Su concepción de la Divinidad es muy parecida a la de casi todas las antiguas civilizaciones: hay una deidad que rige sus trabajos, su mística: Huitzilopochtli. Según sus tradiciones, desde las lejanas tierras de Atzlán, sus sacerdotes habrían trasladado la estatua de este Dios, en un peregrinar de más de 150 años. Es el Dios de la Guerra Florida, de la actividad continua, de la victoria que hace florecer el Alma, y de la expansión exterior que procura la conquista de los pueblos que los rodean. Representa al Sol y también al Dios Marte romano. Su divisa, dice Sahagún, es la de un dragón que expulsa fuego por la boca. También se le representa como un colibrí (símbolo del alma) que eleva su vuelo hasta fundirse en la luz de la atmósfera solar. Pero además de esta Divinidad de «Estado», existe toda una concepción filosófica y cosmogónica de un Principio-Uno que gesta todas las cosas, de tradiciones recogidas por los toltecas y que entregaron a los aztecas al ser conquistados por ellos
El hombre en esta tierra es como un «espejismo», como la imagen fugaz de un sueño. Está atrapado en una cárcel de carne y sangre que le impide un conocimiento pleno de la verdad. Dicen sus poetas: «Nadie, nadie, nadie de verdad vive en la tierra». Pues la vida en la tierra es como un sueño del que despertamos con la muerte.
Sí, de un modo más bello y pedagógico que nuestros filósofos nihilistas, muestran la existencia terrestre como algo frágil, perecedero. La vida en la tierra nunca es plena; es, sin embargo, el lugar de prueba, el lugar de aprendizaje y planificación.

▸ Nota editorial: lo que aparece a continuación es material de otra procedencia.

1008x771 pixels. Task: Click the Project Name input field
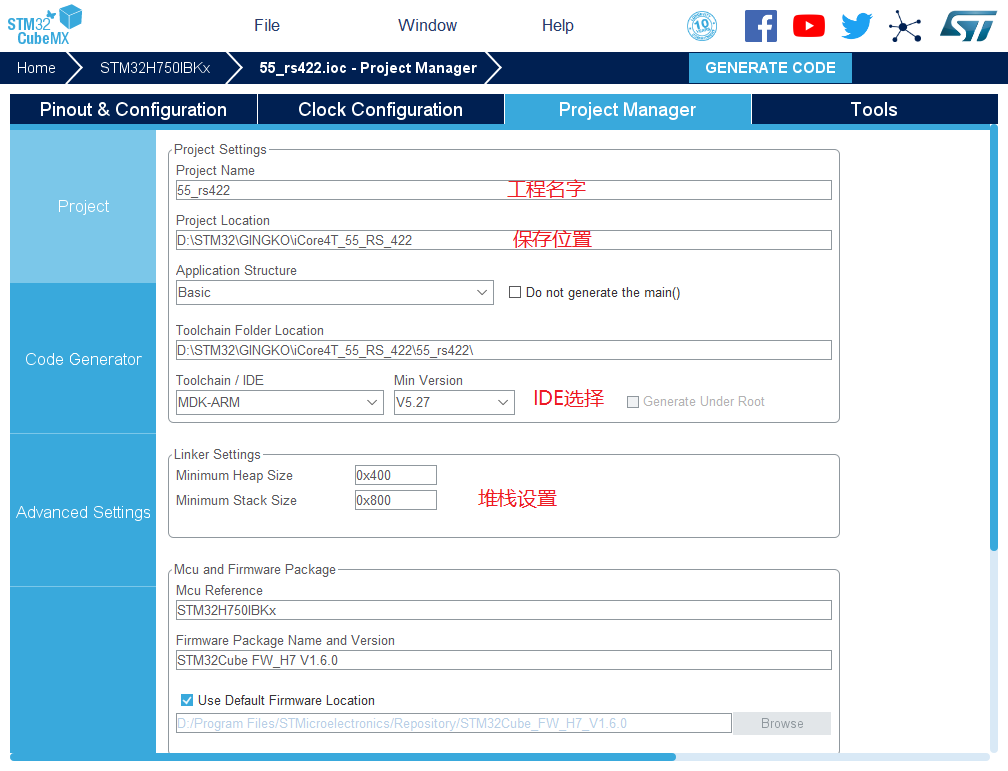coord(503,190)
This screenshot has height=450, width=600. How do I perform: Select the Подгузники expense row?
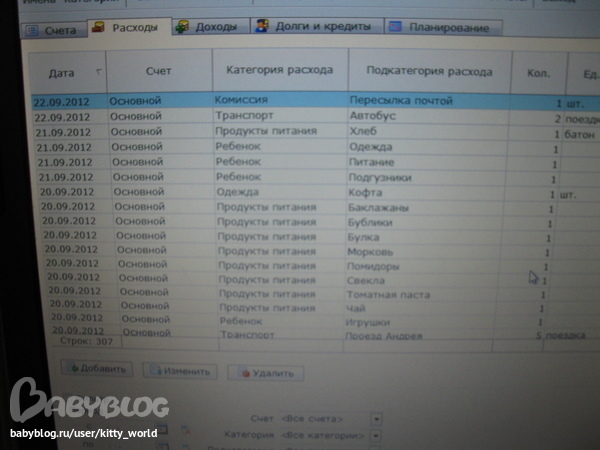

Esto hace que la vida sea como un juego en el que sin embargo nos afanamos como lo más importante. La intemporalidad no ha de ser motivo de aflicción y amargura, sino que nos debe ayudar a medir nuestras ambiciones y deseos en este mundo. Podemos convertir mediante el Arte de la Vida esta tristeza y limitación en un gozo sereno.